[WiP] Refactor agent launchers, weave to use Observable #2582

SpComb · 2017-07-14T13:06:14Z

Follows #2704

Fixes #2134 remaining launchers also call Docker::Container#start! and raise errors
Fixes #1639 weaveexec ps for expose migration no longer breaks with WEAVE_DEBUG=1 (stdout vs stderr)
Fixes #1397 weave launcher calls either launch-router or attach-router
Hopefully fixes #1395 by allowing weave actors to recover from crashes

This is a major refactoring that is likely to also include some new bugs, and needs testing before release.

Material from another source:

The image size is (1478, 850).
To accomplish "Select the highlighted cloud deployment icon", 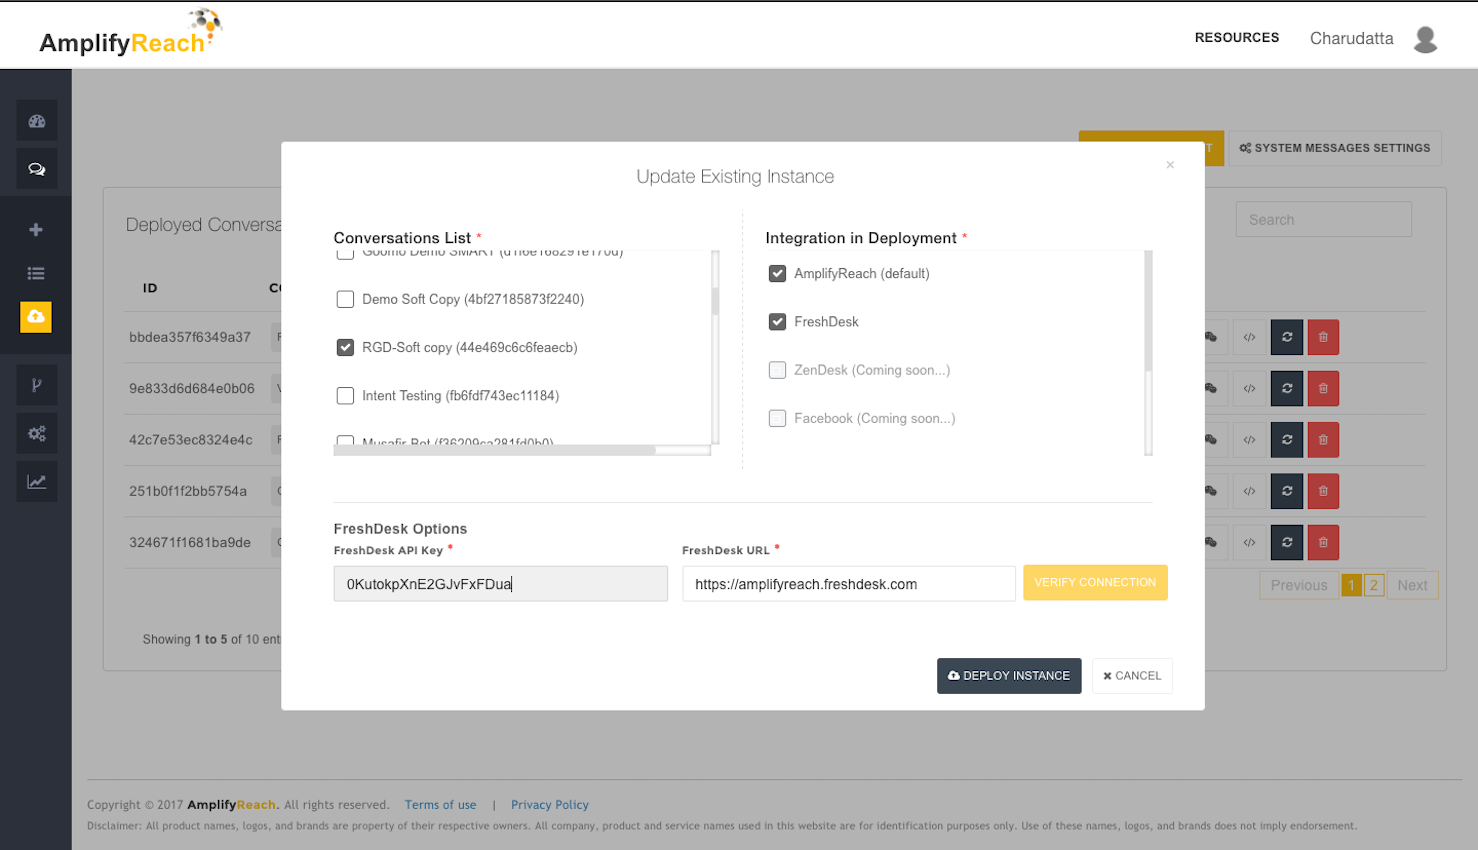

Simplify error handling by allowing actors to recover from crashes
Untangle the Kontena::NetworkAdapters::Weave into separate Kontena::Launchers::Weave and Kontena::Workers::WeaveWorker with their own Observer/Observable states
- The Kontena::Launchers::Weave Observable replaces the network_adapter:start notification / wait_weave_running? sleep (Weave router is running)
- The Kontena::NetworkAdapters::Weave Observable replaces the network:ready notification / wait_network_ready? sleep (IPAM is available for allocations)
Replace all wait_until! calls with Kontena::Observer#observe
Have Kontena::Workers::WeaveWorker observe Kontena::Launchers::Etcd instead of dns:add notification... but this still fails across etcd/weave restarts ❗

TODO

Testing
Figure out if the weave/IPAM error handling is robust enough without the sleeps for API readyness

Refactor the `ObservableObserver` pattern

Many of the actors now do observe => update => update_observable/reset_observable, which needs better support from the Observer/Observable implementation.

Fix observes to be exclusive

Observer should wait for any still running observe block to complete before calling it again.

Meanwhile, it can also coalesce updates that come in faster than the observer is able to observe them.
Retry failed observes

Some part of the Observer update should rescue retryable errors provide some sane retry policy.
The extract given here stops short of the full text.